Sark, I believe the 25 Nm torque should be reserved for the (4) 8mm screws that fasten the whole pump to the block. Those six studs on the pump body are 6mm, which the manual seems to be silent on, but for most other 6mm fasteners on the engine, it specifies 9.8 Nm torque. At least it's good that it's the stud that stripped, not the threaded hole in the pump body.

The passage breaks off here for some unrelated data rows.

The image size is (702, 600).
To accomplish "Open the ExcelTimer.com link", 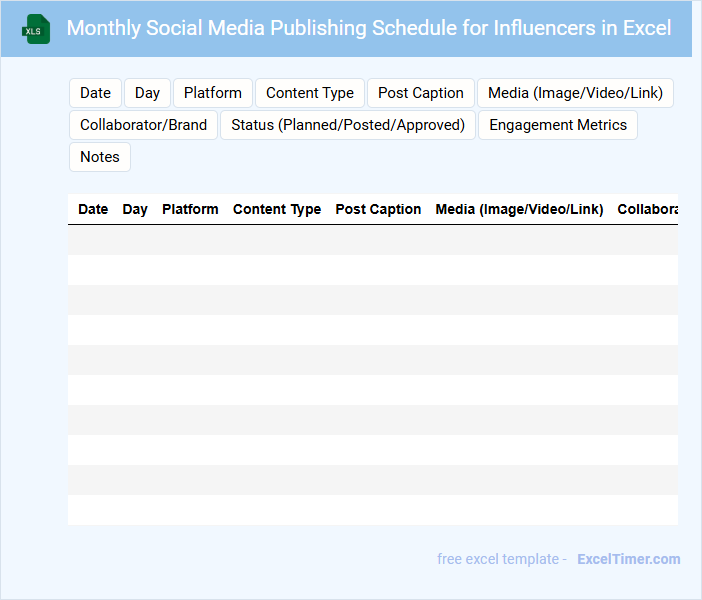I will pos(628,559).
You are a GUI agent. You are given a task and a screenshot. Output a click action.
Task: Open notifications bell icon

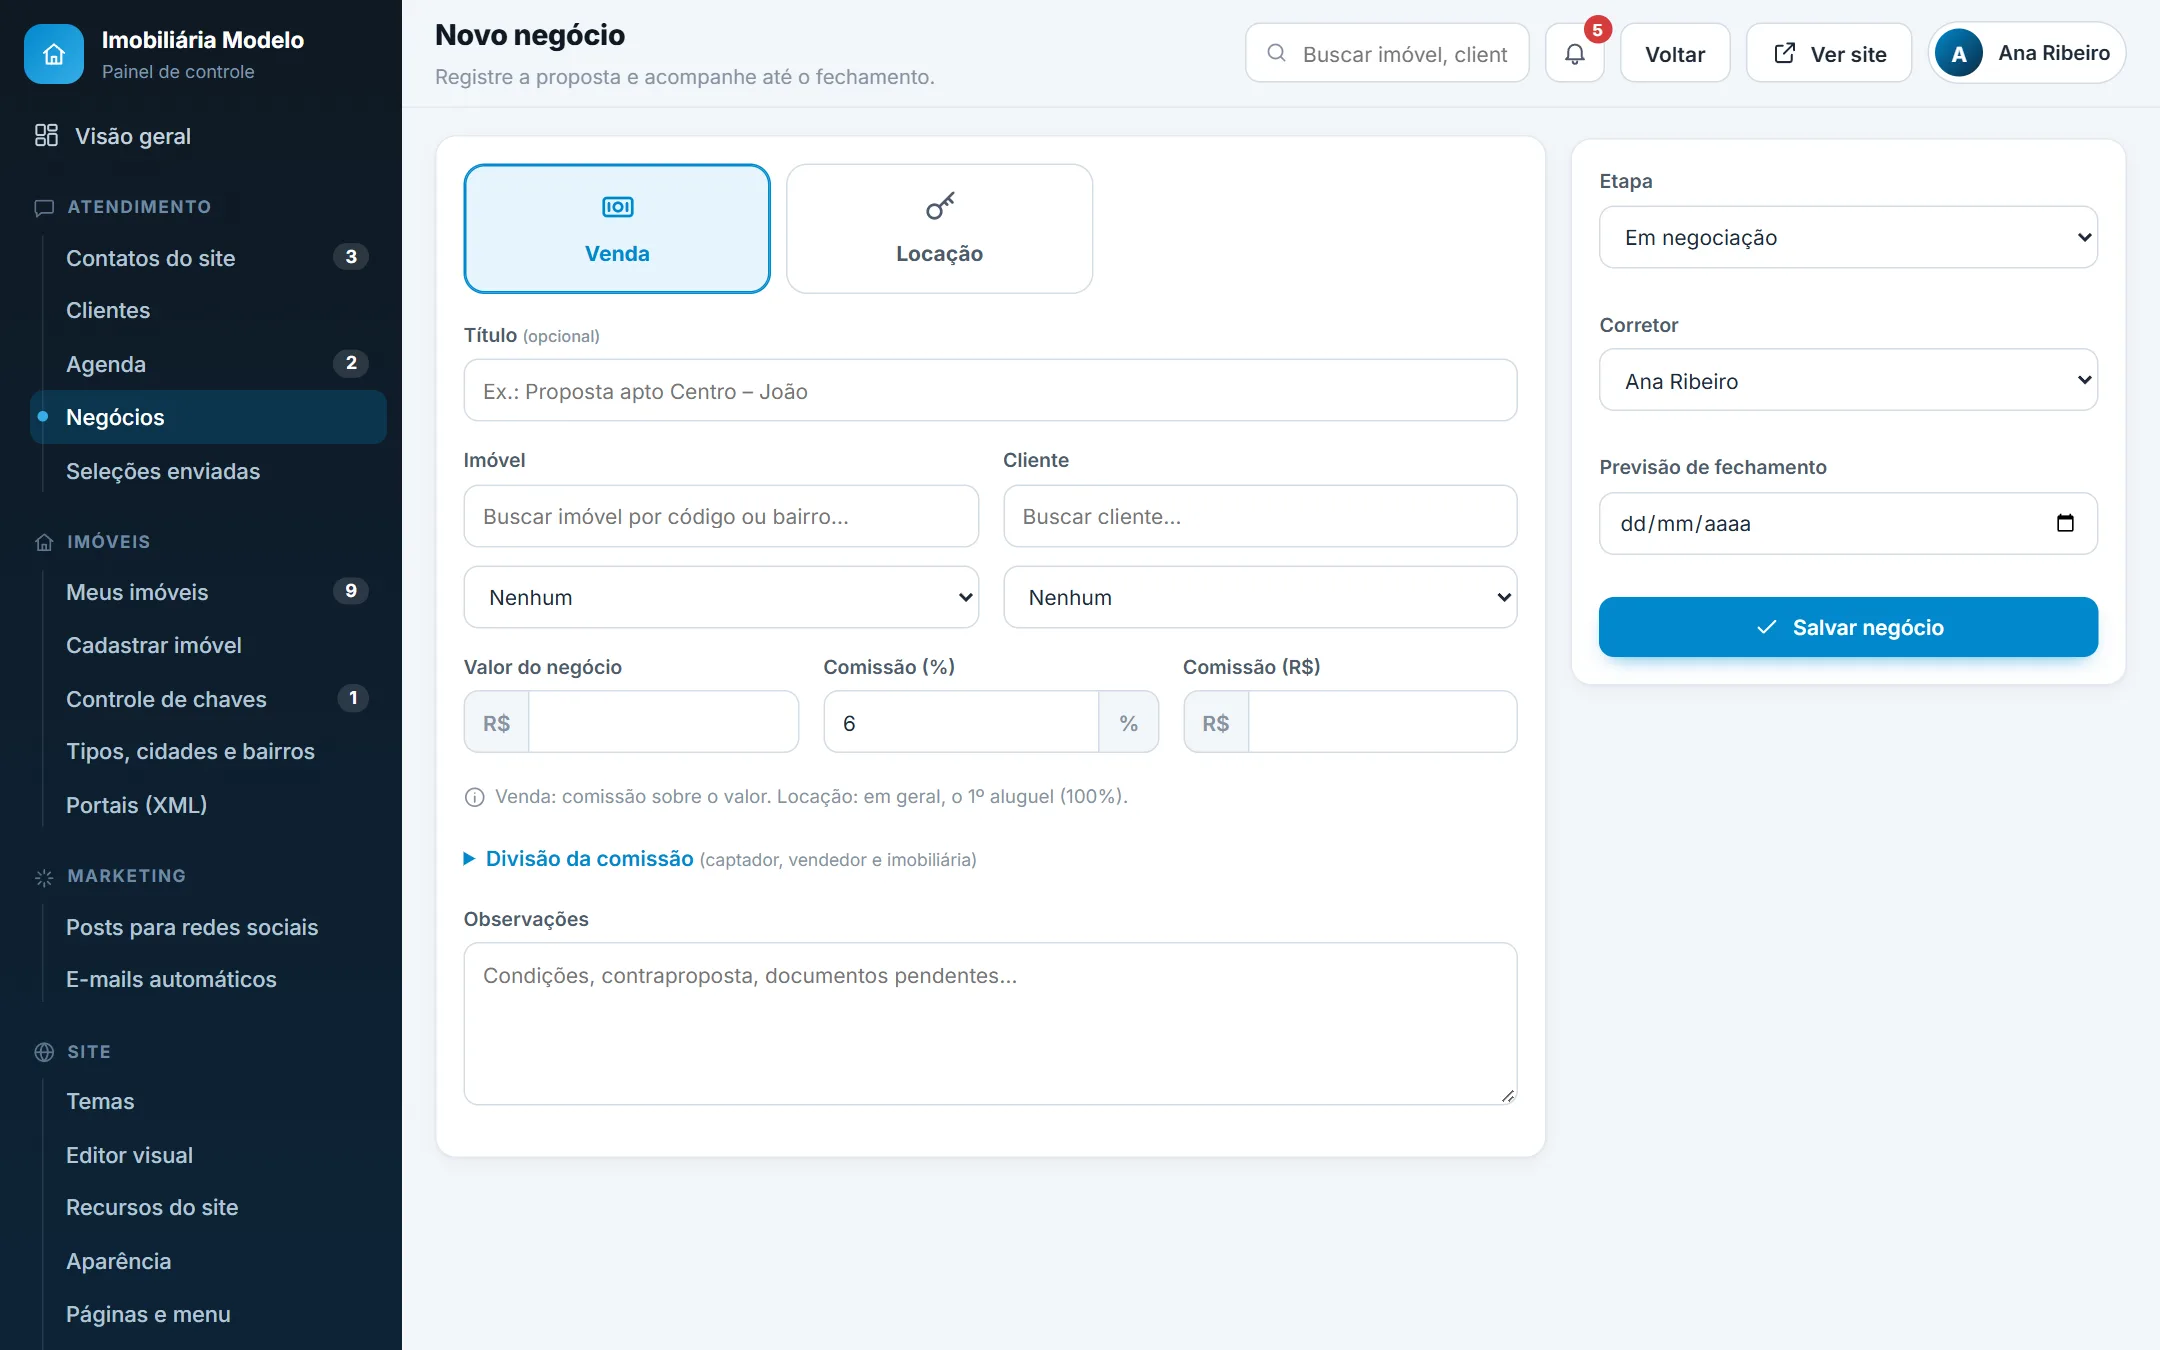coord(1575,54)
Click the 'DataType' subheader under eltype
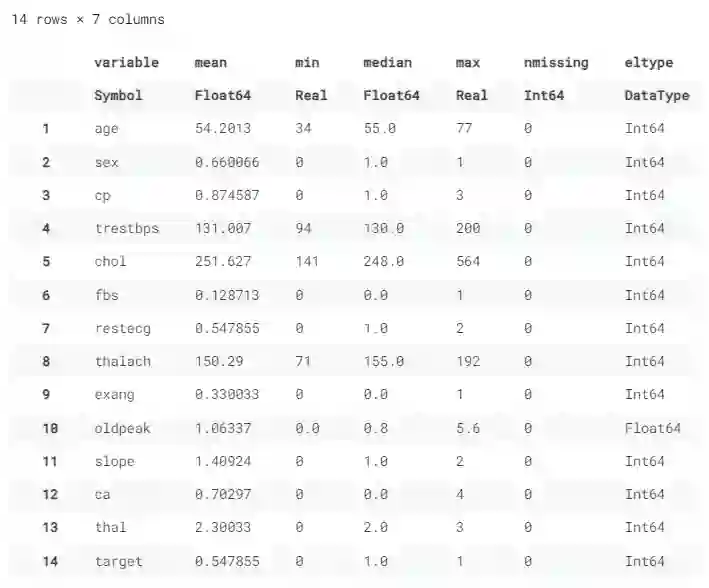Screen dimensions: 709x588 657,96
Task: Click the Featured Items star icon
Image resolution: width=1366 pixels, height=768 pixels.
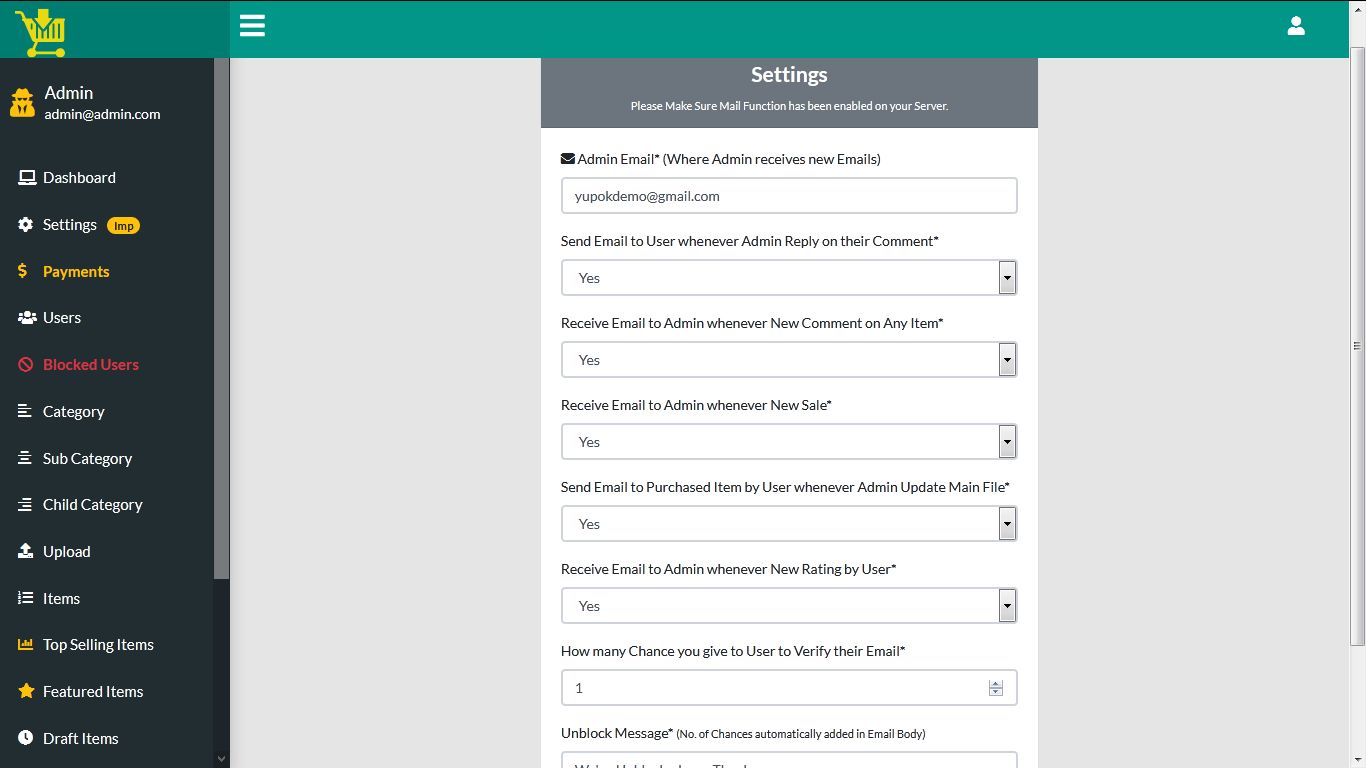Action: (x=26, y=692)
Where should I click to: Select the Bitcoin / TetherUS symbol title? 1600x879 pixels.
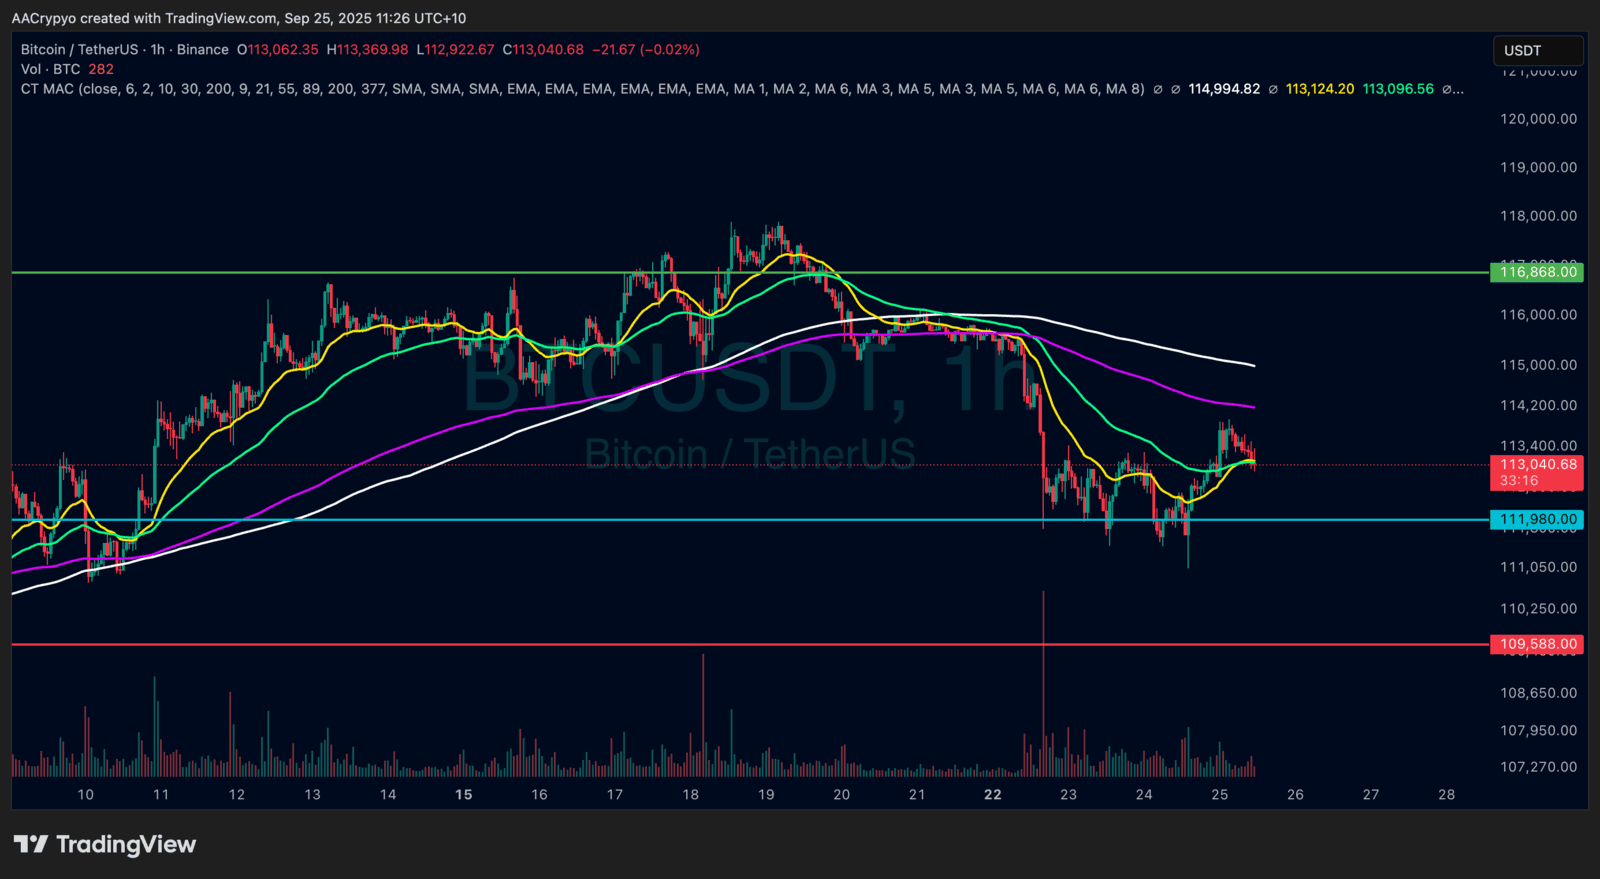point(79,50)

Great job Sark! Yes, those nylocks should be 10Nm (find me a torque wrench that has 9.8) I just received my waterpump seal tool...makes me want to rebuild the pump again for fun just to use it! I don't think you need any lube for the outer pump oring. I just gently but firmly worked it on. You could also lube it with a little antifreeze Regards, Pete
Thanks Pete, As a bush mechanic I should be able to get close to 9.8 Nm with my own hands. Do you think I need some tread locker on the stud going into pump body? Dose not appear to have any thing on it. Thanks again. Sark
Okay took me two weeks to speak to ferrari mechanics to find out how to instal the studs into housing, thanks to them. I decided to replace all 6 studs since they are one dollar per stud. These are very soft treads and beleive it or not they get ruined even with one time use if you pay close attention to the treads you will see what happens to them. The studs comes out very easley by a wise grip with good teeth just untwist them. The new stud has two arms short arm with coarse tread and long arm with fine treads. THE SHORT ARM GOES INTO THE HOUSING, do not put any kind of tread locker jut twist in dry. In order to screw the stud in the housing I was instructed to put two nuts on it which I bought from hard ware store do nut use the nylock they will stuck and use the outer nut to twist in the stud. Once the stud is all the way in, then hold the iner nut with spaner and undo the outer nut comes out very easy without turning the stud. Now you have 6 new studed. The water pump I removed it from housing for the second time I noticed that the new rubber O ring was damaged, therefore put silicon grease on it which will help to slid in hoppfully without getting sliced, that is an another cause for leak. I set the used belt to 125 Hertz and tighteen the bearing nut to 59 Nm. Refill the system with fresh 50/50 Shellzon. I drain and refilled twice and asume the final fluild has 75% freesh and 25% old coolant. If you try 4 times you will get close to 100% freesh coolant in your car and will cost $80. Base on the idea of drain as much as possible and add freesh coolant like others recommend I should have coolant in my car from 1999 the day car was built in marranelo and for every given year on. Image Unavailable, Please Login Image Unavailable, Please Login
LOL....Hello Taz...I know it's an old thread. I was teasing the doc because I see that I'm not the only one who throws on scrubs for mundane tasks. Super comfy actually. I was just going through the posts, gearing up for a rebuild. Just pulled the exhaust, tranny and driveshaft. Clutch and flywheel out. Need to have high speed balance and will replace TO bearing with Hill TO and pilot bearing. Then I have the stuff up front...belts and gaskets. Next in line shock out to Bilstein for rebuild, and need to beautify and clean up the calipers. Final round will be revisiting the COP conversion project by the Skunkworks crew. Then, paint refresh for rock chips and door dings. Most likely I will be reaching out for guidance from the gurus here. I have followed and appreciated your advice here, so your contributions are greatly valued by the members.
Mark- At least he was still around. Not sure I would have Bilstein do the rebuilds, but that is probably the fastest route.